**WHAT YOU HAVE TO DO:**
Repeat word for word the items between the line holding "Task: Click the Intel Inside Xeon logo" and the line holding "point(847,105)", inclusive.

**RECORDS:**
----
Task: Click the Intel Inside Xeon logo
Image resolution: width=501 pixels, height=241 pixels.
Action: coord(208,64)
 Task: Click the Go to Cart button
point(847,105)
----
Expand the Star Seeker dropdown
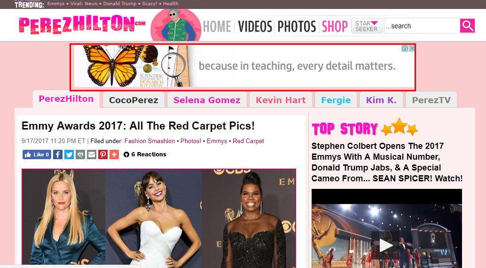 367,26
----
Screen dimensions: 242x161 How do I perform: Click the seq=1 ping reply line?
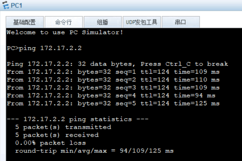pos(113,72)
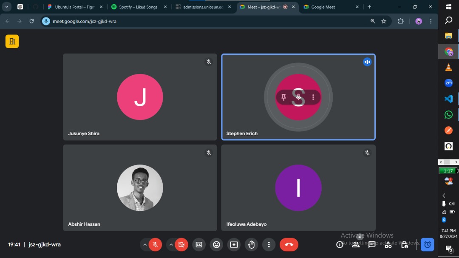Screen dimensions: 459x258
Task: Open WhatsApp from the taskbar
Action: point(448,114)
----
**TASK OUTPUT:**
Task: Click the Intel Inside Xeon logo
Image resolution: width=501 pixels, height=241 pixels.
Action: coord(208,64)
 Task: Click the Go to Cart button
point(847,105)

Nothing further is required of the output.